▶ **Task goal**:
Rewrite the part of the records that opens with the line containing "Inicio (254, 118)" and closes with the line containing "Mike-Bell (780, 1065)", replacing "Tienda" with "Mercado" and leaving everything else unchanged. Give only those lines.
========================
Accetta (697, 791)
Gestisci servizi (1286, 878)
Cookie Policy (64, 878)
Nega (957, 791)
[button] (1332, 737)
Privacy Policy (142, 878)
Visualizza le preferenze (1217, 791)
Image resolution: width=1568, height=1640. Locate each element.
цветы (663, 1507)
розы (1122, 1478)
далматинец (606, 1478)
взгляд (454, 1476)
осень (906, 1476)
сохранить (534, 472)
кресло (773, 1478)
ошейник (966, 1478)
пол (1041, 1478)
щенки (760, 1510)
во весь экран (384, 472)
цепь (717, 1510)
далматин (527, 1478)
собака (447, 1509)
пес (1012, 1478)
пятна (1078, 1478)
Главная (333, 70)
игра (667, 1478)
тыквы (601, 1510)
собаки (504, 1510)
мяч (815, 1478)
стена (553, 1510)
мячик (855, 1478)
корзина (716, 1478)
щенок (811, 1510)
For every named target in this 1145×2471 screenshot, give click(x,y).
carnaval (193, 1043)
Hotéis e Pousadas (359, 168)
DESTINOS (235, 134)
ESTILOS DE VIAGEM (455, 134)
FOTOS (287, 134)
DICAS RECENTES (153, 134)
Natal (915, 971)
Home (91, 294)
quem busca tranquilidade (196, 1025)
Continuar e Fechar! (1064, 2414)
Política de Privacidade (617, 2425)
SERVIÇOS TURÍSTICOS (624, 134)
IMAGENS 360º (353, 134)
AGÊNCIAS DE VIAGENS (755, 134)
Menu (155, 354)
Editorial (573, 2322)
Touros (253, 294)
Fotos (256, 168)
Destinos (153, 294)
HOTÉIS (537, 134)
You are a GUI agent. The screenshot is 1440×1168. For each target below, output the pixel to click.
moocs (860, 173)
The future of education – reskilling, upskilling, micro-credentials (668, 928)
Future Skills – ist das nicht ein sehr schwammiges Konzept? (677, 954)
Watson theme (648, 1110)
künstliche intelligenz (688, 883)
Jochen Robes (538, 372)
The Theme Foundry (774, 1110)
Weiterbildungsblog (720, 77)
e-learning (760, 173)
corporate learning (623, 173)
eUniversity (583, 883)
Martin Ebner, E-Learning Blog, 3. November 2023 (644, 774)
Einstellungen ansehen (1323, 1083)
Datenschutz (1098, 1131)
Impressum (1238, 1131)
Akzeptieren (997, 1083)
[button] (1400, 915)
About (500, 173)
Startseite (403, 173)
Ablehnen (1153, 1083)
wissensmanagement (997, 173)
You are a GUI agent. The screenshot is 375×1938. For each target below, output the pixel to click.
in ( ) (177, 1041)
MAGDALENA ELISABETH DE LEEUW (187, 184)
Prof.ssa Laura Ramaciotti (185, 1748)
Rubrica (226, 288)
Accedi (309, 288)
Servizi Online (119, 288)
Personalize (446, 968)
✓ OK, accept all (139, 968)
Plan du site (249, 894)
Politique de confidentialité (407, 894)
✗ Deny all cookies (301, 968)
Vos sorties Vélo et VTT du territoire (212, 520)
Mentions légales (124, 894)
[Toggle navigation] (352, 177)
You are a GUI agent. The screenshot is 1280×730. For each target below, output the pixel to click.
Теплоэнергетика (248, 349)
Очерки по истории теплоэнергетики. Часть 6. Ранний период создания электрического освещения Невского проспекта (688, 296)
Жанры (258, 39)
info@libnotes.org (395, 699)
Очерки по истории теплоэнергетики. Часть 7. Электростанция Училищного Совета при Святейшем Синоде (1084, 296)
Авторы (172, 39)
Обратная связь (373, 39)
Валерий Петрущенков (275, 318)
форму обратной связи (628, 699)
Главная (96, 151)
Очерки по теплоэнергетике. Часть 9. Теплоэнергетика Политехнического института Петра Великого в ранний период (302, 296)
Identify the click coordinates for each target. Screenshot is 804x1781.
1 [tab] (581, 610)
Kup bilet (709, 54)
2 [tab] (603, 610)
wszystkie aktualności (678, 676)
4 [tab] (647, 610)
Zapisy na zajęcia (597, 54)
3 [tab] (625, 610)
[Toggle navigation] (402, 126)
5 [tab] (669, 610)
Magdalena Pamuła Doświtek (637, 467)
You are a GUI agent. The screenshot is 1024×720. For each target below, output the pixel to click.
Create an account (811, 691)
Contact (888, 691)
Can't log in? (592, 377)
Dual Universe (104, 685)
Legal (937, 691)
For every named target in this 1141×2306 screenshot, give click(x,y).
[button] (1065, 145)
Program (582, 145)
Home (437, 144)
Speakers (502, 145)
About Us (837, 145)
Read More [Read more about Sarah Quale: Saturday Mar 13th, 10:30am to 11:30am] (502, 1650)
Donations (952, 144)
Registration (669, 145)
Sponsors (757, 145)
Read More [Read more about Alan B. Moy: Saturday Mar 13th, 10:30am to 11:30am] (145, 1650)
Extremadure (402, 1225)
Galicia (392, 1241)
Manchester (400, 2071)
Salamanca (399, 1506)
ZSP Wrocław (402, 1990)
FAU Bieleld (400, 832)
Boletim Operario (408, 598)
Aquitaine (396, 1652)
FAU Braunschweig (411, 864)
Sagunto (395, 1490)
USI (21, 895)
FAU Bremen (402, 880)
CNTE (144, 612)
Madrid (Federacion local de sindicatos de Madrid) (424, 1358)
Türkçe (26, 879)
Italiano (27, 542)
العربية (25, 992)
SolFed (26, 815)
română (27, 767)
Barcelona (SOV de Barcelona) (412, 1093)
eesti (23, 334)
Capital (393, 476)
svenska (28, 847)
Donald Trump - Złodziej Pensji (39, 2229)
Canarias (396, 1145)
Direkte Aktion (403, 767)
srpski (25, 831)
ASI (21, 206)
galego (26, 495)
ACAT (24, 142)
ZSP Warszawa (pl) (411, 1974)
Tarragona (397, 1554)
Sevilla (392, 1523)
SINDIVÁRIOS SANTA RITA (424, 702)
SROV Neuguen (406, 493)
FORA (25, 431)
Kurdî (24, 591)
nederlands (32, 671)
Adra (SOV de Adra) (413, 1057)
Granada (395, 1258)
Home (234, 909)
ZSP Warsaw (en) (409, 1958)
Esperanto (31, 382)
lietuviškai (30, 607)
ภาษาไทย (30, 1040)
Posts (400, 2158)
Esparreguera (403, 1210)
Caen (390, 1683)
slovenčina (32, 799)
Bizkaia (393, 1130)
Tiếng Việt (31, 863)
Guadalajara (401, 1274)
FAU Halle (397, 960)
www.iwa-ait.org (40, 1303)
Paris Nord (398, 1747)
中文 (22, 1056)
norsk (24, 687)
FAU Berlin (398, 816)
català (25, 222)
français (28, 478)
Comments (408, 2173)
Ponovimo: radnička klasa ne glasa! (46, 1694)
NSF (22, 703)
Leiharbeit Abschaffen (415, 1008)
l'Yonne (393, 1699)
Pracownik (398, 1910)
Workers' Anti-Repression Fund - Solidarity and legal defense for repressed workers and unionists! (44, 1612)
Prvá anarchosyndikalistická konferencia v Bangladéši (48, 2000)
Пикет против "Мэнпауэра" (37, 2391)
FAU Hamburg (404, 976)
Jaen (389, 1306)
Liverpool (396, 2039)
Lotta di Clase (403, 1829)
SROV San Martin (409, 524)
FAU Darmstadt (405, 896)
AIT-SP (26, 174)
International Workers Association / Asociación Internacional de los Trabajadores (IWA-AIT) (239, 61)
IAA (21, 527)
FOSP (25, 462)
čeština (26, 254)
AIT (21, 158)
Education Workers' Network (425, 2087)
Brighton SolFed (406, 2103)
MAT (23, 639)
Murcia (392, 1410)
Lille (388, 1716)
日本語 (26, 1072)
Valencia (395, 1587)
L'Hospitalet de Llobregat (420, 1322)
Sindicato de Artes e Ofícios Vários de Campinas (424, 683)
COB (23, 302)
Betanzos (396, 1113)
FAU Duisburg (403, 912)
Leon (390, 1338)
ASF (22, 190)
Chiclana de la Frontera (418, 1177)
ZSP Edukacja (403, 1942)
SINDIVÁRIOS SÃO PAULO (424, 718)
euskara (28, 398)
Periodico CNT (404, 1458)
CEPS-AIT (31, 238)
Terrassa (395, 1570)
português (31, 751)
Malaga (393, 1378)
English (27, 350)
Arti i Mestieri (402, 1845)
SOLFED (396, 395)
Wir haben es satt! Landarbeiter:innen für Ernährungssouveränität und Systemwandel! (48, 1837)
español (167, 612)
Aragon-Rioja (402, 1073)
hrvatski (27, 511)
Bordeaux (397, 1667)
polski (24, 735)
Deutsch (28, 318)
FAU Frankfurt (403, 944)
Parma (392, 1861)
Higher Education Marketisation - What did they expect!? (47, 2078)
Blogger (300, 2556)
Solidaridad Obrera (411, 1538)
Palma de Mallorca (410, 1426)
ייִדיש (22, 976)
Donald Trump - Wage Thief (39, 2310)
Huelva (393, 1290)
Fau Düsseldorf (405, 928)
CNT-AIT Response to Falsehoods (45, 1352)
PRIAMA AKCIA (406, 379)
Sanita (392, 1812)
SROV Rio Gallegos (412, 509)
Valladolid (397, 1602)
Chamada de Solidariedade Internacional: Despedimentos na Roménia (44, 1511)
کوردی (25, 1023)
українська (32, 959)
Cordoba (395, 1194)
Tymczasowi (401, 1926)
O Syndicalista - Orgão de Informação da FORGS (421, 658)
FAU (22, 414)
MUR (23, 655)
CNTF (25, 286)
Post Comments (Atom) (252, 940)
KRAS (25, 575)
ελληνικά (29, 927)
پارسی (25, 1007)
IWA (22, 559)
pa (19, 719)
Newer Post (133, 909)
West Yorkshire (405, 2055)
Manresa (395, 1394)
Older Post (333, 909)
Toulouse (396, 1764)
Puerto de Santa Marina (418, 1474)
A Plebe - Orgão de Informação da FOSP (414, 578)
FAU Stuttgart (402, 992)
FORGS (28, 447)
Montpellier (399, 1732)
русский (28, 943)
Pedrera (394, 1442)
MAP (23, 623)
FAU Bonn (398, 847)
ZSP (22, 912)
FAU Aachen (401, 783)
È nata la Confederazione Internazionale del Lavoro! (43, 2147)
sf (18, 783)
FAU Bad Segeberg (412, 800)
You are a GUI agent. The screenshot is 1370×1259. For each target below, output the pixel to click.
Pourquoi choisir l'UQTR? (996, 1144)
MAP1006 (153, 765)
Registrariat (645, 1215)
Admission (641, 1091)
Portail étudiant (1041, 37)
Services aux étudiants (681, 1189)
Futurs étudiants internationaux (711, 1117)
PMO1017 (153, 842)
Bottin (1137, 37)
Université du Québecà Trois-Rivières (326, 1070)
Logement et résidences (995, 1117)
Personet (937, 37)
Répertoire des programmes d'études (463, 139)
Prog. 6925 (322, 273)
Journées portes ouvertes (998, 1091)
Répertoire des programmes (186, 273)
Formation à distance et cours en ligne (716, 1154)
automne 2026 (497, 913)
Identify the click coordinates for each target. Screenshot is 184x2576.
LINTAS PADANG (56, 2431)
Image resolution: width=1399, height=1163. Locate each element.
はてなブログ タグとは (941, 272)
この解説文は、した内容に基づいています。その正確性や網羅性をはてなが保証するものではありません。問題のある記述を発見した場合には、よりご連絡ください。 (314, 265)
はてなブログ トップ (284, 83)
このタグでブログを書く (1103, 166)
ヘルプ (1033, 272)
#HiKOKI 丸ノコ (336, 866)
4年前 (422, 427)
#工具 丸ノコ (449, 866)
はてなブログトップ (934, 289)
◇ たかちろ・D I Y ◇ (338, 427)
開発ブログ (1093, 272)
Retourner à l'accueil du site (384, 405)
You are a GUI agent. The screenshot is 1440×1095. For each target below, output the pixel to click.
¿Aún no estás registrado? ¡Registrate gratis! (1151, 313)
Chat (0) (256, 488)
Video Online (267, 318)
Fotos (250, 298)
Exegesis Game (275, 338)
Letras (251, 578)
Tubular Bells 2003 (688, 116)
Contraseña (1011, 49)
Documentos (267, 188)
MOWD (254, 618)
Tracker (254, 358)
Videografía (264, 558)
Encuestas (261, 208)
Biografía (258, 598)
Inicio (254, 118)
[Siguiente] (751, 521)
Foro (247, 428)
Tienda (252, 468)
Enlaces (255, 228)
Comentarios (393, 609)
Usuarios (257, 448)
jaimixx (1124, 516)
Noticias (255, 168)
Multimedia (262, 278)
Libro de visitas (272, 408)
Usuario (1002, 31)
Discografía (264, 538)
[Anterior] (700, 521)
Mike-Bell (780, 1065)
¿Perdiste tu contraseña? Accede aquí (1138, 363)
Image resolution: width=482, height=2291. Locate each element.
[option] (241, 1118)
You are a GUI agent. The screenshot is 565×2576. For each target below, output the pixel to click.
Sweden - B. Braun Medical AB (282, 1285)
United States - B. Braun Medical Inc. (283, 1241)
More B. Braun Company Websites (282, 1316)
========================
▶ **Exercise response**:
Inicio (254, 118)
[Siguiente] (751, 521)
Foro (247, 428)
Mercado (252, 468)
Enlaces (255, 228)
Comentarios (393, 609)
Usuarios (257, 448)
jaimixx (1124, 516)
Noticias (255, 168)
Multimedia (262, 278)
Libro de visitas (272, 408)
Usuario (1002, 31)
Discografía (264, 538)
[Anterior] (700, 521)
Mike-Bell (780, 1065)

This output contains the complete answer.